TASK MATERIAL
◇ ◇ ◇
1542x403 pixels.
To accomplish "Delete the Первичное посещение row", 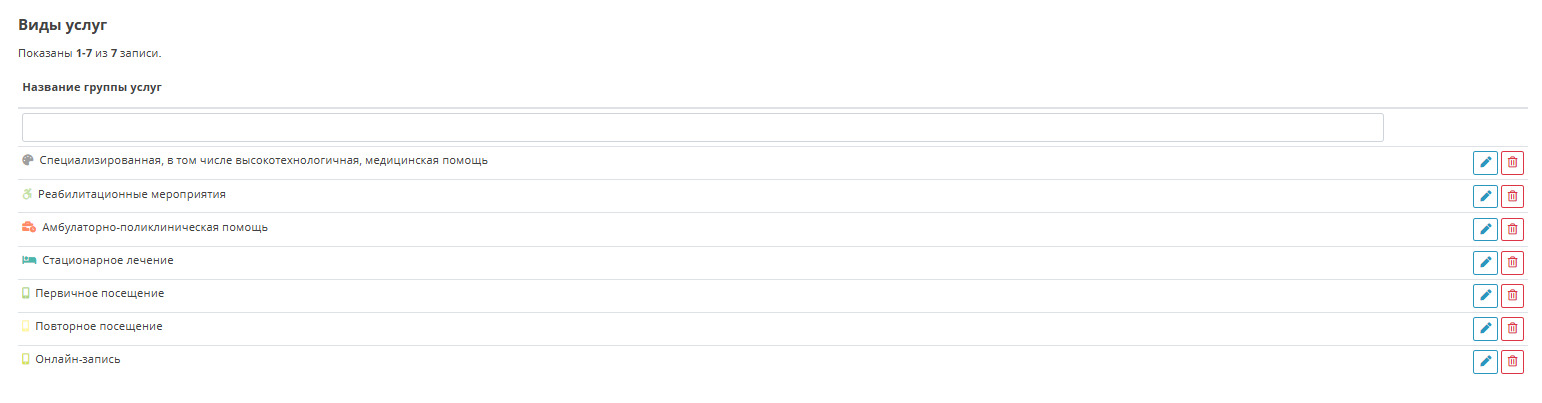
◇ ◇ ◇
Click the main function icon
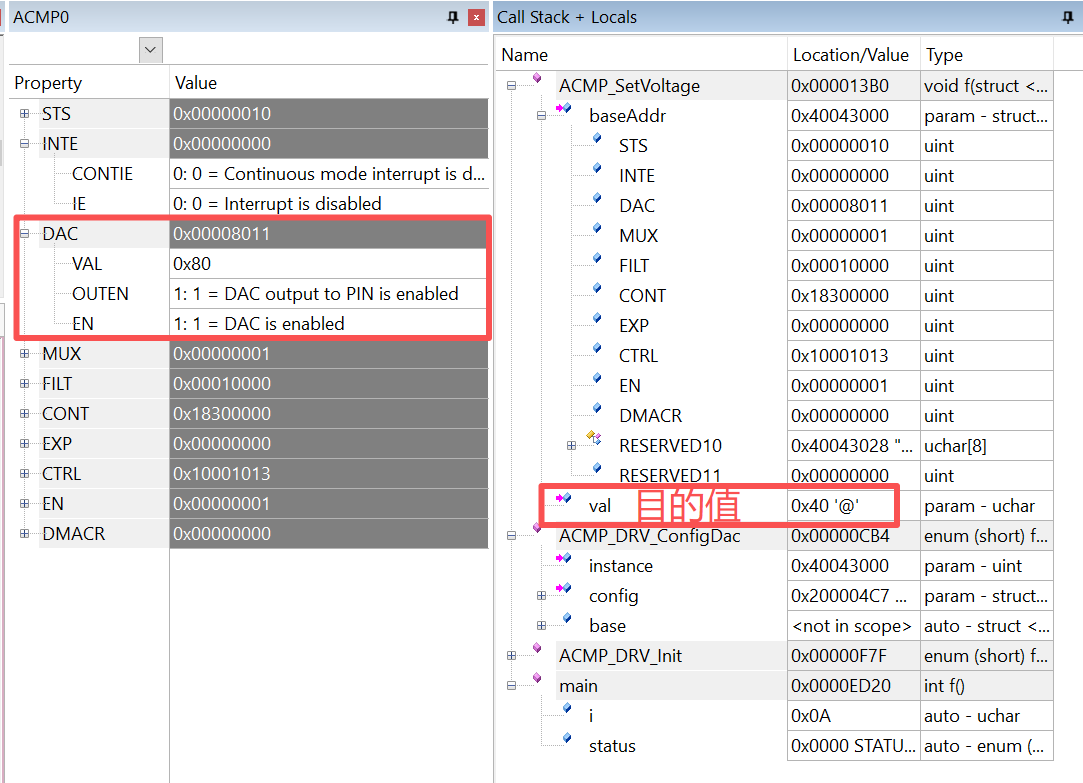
◇ ◇ ◇
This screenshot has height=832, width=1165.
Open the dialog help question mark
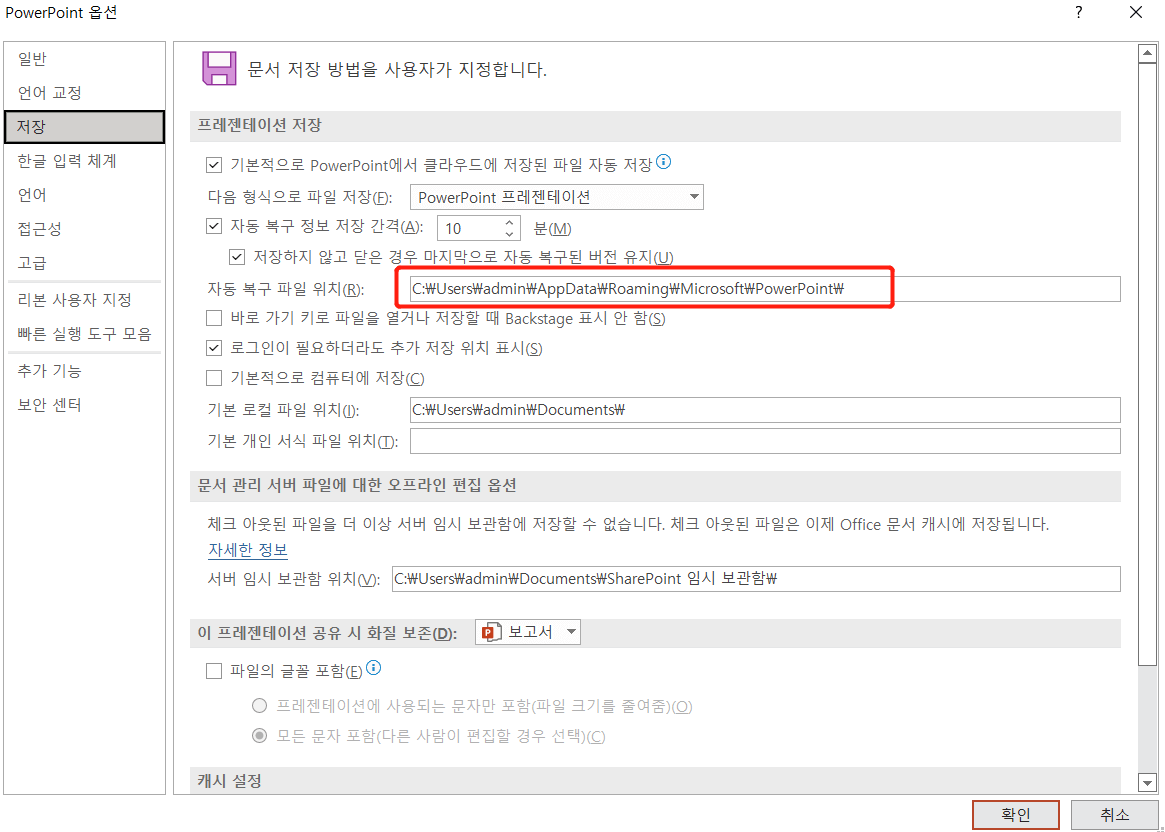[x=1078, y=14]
◇ ◇ ◇
WORK REQUIRED
In the listing above, find the line with "1542x403 pixels." and the line with "the Первичное посещение". Copy exactly those two and every line between, without the pictures.

WRITTEN SOLUTION
1542x403 pixels.
To accomplish "Delete the Первичное посещение row", 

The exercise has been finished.